_Task goal_
In the copy, include exactly the lines from the one with "You are a computer-use" through the end of the data and no others, both ends kept, with every picture left out.

Extracted data entries:
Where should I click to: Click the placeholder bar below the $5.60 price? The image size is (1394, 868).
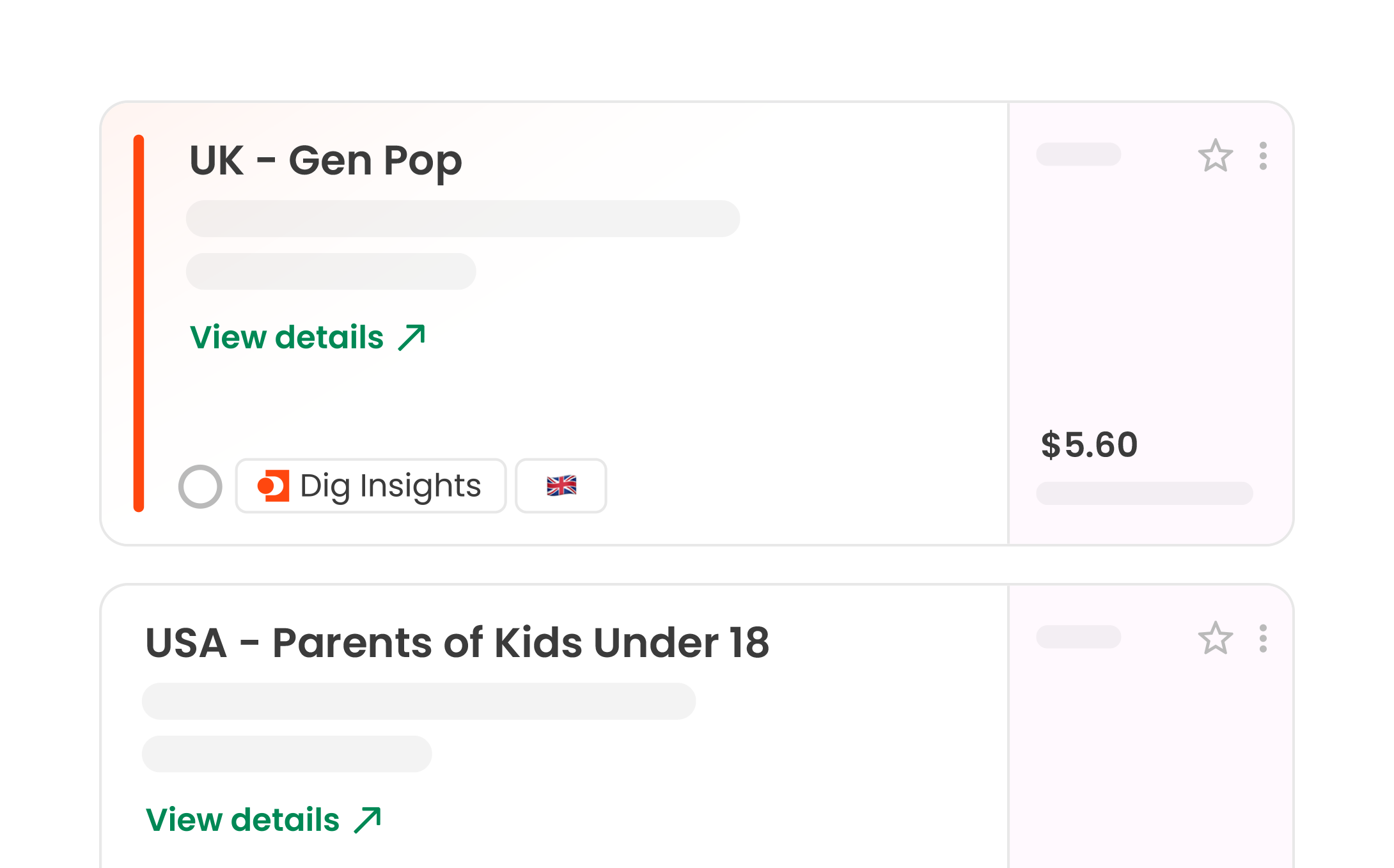(1144, 493)
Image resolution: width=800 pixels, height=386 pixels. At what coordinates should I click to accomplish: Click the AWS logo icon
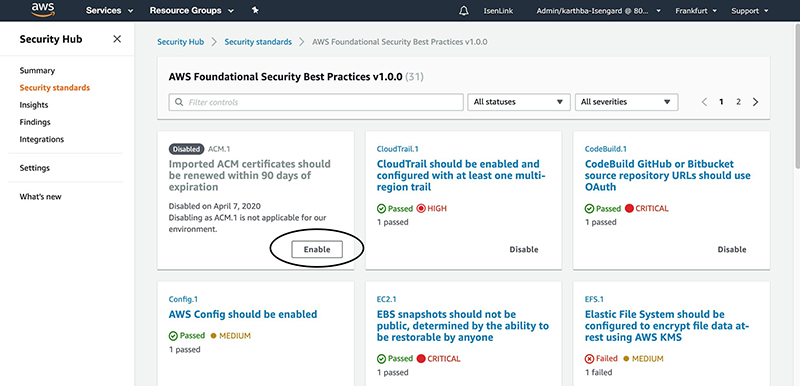[43, 10]
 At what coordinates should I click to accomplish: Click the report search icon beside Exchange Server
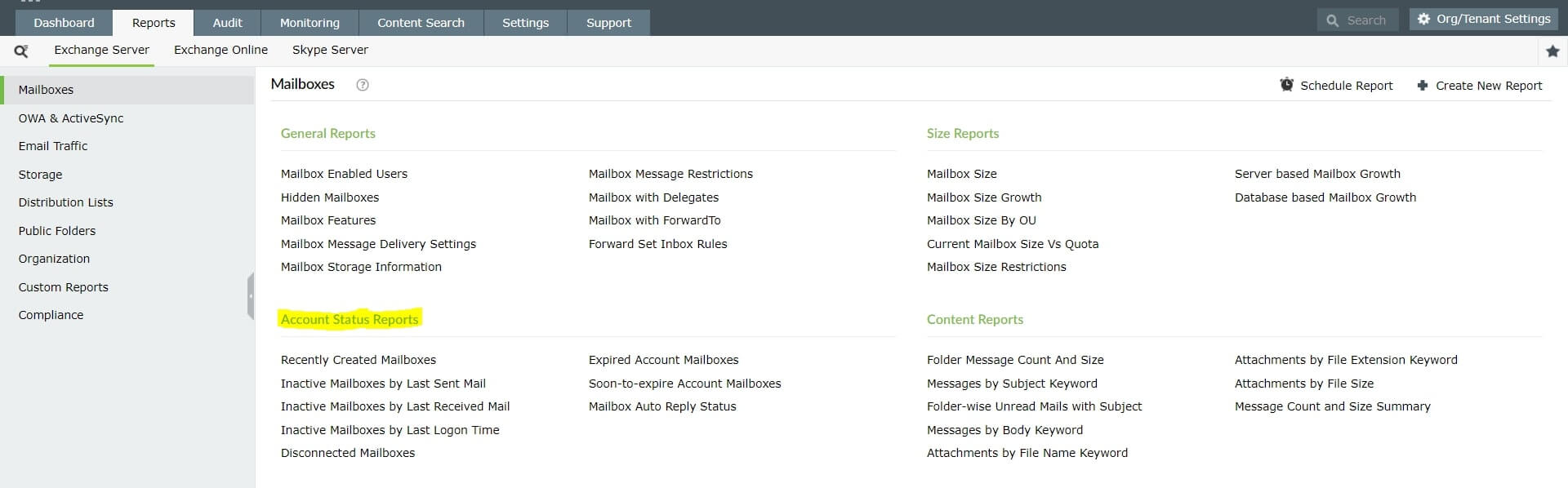tap(22, 51)

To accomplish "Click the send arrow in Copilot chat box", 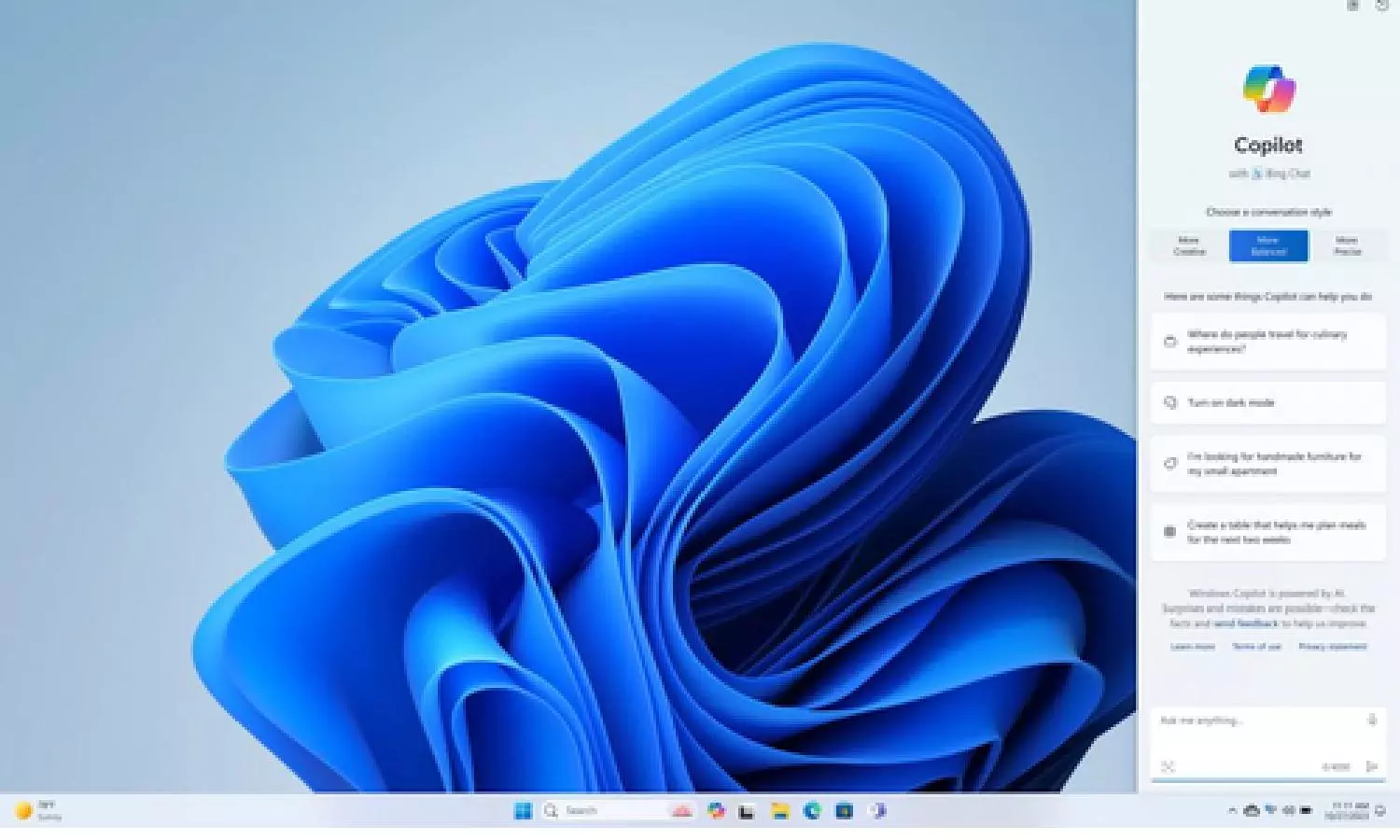I will (1372, 766).
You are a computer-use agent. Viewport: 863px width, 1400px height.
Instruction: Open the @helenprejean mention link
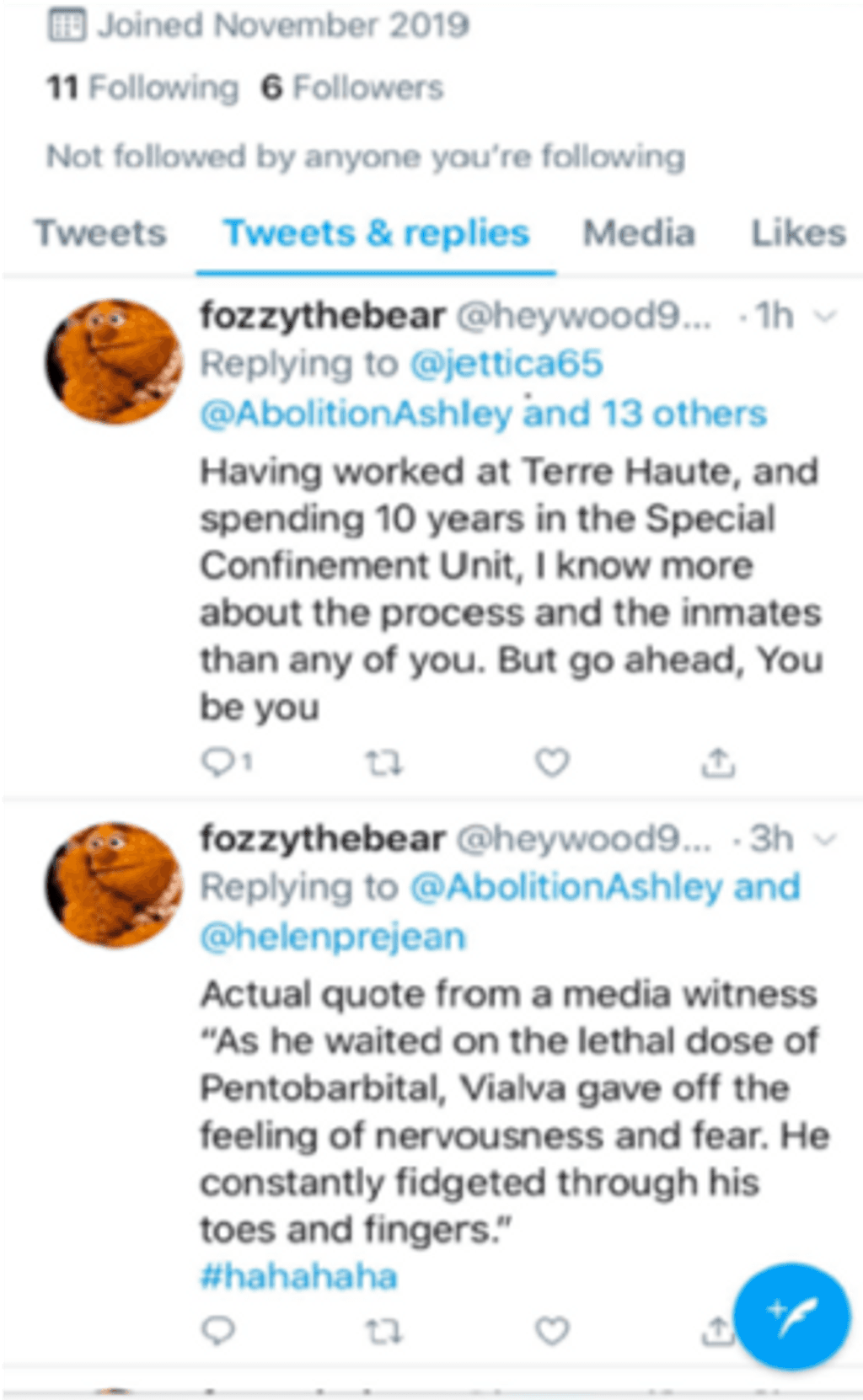tap(333, 936)
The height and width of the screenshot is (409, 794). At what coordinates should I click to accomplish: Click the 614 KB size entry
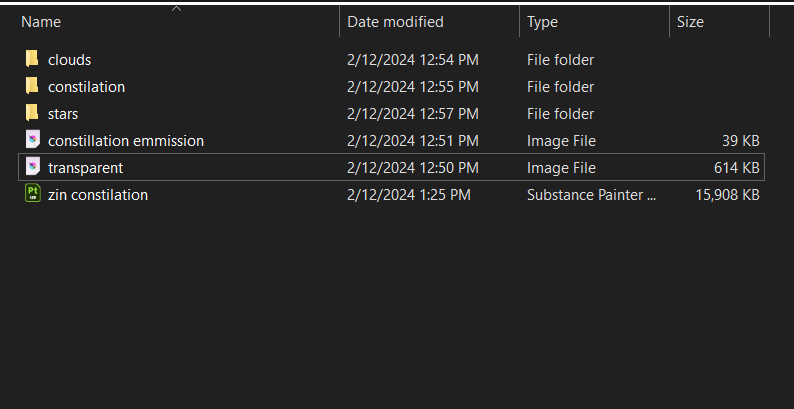point(736,168)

_Your response_
You are a computer-use agent. Viewport: 863px width, 1400px height.
Instruction: Open the @helenprejean mention link
tap(333, 936)
The height and width of the screenshot is (409, 794). At what coordinates should I click to accomplish: Click the 614 KB size entry
point(736,168)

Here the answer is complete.